Records from a pointing dataset
=-=-=-=-=

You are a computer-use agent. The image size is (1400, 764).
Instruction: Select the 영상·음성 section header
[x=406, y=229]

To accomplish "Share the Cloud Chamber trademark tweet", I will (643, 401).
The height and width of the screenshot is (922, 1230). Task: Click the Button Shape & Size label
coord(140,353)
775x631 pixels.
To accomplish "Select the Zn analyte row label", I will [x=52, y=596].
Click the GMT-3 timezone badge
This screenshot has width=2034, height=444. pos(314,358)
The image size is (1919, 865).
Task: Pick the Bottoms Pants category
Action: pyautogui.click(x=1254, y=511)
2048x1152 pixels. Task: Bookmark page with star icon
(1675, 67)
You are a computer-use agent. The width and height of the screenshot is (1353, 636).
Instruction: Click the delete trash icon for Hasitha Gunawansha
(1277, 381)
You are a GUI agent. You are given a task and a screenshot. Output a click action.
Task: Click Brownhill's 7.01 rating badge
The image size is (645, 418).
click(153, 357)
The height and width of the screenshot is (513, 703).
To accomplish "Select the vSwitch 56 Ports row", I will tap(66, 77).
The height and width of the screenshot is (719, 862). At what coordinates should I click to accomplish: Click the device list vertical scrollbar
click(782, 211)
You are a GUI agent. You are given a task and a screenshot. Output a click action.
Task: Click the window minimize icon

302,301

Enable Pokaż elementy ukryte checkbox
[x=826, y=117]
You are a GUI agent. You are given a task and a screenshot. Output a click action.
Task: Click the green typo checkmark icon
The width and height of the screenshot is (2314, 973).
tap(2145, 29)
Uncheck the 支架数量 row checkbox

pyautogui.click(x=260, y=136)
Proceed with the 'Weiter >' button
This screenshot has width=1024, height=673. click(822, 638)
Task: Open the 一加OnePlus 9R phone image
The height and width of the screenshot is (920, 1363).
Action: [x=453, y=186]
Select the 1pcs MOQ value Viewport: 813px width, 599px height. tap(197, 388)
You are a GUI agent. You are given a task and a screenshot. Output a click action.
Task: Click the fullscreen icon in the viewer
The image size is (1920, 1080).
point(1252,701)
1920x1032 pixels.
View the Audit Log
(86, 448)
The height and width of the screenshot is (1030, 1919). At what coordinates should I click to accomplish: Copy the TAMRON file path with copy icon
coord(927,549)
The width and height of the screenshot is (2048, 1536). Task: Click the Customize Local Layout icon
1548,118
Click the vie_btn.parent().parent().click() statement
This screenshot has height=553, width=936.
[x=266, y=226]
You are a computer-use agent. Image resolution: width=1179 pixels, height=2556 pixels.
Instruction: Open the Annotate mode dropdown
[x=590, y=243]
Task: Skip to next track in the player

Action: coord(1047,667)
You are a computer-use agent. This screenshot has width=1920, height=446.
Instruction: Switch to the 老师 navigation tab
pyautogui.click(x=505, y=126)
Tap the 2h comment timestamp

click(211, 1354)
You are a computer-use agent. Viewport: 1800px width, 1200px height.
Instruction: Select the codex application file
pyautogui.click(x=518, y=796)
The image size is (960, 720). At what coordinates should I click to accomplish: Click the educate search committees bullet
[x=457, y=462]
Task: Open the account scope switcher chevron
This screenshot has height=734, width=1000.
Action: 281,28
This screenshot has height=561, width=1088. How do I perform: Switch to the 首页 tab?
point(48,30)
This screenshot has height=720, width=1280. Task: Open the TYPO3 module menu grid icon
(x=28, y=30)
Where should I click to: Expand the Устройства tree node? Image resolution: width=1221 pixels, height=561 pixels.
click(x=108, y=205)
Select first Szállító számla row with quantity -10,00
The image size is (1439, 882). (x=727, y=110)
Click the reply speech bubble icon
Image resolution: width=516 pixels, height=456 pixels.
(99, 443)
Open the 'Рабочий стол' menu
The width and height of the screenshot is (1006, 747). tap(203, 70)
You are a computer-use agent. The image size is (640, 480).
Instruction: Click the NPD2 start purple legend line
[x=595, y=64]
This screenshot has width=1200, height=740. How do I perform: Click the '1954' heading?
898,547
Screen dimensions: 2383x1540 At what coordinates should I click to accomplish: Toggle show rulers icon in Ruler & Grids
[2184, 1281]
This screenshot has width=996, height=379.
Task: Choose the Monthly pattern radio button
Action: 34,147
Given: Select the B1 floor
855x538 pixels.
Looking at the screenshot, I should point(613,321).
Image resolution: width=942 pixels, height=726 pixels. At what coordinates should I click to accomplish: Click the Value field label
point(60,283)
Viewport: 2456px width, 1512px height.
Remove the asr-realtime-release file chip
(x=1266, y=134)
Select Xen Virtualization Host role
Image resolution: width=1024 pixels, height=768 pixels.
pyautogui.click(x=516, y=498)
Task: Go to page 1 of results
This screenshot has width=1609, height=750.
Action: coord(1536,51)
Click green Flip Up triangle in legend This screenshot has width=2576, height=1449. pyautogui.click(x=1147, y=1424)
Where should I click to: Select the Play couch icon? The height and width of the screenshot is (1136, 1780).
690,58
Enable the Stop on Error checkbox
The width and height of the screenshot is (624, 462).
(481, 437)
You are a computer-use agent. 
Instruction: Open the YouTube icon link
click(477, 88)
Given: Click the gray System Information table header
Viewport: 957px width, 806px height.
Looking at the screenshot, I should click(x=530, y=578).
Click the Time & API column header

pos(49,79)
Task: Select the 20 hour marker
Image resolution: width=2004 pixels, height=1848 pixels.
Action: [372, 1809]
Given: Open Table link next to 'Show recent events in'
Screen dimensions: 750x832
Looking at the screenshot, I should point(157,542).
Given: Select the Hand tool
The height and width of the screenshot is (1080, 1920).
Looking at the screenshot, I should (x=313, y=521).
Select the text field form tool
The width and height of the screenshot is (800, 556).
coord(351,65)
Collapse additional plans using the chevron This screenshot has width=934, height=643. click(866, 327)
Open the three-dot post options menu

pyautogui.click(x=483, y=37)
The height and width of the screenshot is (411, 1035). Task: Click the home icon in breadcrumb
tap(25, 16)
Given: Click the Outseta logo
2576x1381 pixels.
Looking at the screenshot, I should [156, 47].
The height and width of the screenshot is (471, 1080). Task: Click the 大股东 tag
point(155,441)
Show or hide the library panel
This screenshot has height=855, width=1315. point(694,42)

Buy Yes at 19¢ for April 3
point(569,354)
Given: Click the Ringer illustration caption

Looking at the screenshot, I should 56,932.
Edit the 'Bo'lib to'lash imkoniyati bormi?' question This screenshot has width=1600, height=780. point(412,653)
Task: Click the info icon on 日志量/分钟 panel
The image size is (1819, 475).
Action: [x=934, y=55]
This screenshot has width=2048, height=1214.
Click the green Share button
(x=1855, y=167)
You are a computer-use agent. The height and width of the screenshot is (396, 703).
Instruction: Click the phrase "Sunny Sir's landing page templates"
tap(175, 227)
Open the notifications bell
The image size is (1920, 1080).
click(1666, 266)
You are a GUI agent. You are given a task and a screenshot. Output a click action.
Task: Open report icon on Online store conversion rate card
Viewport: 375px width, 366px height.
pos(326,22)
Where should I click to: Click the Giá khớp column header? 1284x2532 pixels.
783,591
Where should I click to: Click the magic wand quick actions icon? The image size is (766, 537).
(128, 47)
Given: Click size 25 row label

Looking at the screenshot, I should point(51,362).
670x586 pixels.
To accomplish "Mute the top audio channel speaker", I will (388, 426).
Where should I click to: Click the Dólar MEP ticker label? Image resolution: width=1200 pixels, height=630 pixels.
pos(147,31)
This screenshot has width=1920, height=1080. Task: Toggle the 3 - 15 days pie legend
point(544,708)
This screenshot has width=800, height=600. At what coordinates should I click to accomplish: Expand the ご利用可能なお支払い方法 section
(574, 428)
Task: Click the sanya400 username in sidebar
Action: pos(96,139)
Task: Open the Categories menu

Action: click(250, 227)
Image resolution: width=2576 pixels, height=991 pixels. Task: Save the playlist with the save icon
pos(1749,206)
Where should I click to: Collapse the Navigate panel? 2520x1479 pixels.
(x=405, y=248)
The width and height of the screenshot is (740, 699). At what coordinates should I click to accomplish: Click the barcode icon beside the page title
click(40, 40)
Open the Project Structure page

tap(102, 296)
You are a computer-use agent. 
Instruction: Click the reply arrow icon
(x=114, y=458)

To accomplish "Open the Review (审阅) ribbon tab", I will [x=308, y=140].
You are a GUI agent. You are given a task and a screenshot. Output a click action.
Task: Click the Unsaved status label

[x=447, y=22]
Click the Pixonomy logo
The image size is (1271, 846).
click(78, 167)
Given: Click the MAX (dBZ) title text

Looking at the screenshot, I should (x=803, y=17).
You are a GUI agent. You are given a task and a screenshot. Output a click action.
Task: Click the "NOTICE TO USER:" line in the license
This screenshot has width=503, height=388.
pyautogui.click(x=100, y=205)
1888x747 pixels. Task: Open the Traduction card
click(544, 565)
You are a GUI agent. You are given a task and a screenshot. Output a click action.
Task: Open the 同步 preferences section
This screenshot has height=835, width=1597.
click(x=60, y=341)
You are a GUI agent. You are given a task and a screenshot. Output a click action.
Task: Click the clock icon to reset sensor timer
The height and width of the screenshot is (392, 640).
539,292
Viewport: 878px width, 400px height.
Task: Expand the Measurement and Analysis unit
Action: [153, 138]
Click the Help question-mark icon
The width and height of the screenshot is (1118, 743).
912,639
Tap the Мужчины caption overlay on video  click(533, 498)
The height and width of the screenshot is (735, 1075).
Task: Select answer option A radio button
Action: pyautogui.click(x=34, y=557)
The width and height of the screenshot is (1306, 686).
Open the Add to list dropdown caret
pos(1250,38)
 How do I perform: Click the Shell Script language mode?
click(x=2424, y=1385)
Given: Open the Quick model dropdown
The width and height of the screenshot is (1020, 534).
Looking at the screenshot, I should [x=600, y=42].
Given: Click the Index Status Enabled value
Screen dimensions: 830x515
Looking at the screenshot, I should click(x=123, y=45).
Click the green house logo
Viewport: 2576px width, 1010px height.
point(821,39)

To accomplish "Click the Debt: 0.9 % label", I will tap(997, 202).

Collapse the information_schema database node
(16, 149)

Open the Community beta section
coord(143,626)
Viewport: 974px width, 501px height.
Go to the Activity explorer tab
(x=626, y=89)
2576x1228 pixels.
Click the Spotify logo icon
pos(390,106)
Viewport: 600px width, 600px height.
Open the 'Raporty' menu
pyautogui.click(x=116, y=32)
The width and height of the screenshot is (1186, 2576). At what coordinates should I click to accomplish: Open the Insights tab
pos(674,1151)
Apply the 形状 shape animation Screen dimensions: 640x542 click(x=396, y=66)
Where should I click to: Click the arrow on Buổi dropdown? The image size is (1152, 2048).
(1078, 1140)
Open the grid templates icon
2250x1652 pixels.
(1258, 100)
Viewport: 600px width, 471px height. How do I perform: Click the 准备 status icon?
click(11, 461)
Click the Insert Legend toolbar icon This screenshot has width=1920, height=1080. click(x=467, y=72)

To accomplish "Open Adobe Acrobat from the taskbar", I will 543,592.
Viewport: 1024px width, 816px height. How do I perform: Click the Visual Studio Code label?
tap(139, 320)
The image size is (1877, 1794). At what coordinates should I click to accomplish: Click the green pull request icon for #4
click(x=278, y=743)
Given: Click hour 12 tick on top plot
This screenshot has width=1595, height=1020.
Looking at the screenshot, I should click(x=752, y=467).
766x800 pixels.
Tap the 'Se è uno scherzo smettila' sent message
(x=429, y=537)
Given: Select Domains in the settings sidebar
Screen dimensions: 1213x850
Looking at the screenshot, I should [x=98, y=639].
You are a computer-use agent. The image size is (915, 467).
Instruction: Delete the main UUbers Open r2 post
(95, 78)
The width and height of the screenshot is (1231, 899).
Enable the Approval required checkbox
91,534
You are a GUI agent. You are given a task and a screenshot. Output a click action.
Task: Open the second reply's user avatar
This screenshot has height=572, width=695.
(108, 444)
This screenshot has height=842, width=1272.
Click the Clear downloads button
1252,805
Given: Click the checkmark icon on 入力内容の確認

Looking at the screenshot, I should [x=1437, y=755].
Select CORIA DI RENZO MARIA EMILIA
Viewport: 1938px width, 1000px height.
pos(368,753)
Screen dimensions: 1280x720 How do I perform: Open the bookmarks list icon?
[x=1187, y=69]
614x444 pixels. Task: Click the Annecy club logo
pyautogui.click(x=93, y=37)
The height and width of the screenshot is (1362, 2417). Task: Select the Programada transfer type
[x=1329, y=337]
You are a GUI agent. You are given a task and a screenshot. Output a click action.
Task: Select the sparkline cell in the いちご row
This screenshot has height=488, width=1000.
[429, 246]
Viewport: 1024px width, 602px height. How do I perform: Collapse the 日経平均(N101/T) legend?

=-=-=-=-=

• **Aim of the task**: Copy the part of the records that begins with the line containing "Given: Click the checkmark icon on 入力内容の確認" and ends with the line containing "[x=1329, y=337]", keeping both of those lines.

• **Exercise solution**:
Given: Click the checkmark icon on 入力内容の確認

Looking at the screenshot, I should [x=1437, y=755].
Select CORIA DI RENZO MARIA EMILIA
Viewport: 1938px width, 1000px height.
pos(368,753)
Screen dimensions: 1280x720 How do I perform: Open the bookmarks list icon?
[x=1187, y=69]
614x444 pixels. Task: Click the Annecy club logo
pyautogui.click(x=93, y=37)
The height and width of the screenshot is (1362, 2417). Task: Select the Programada transfer type
[x=1329, y=337]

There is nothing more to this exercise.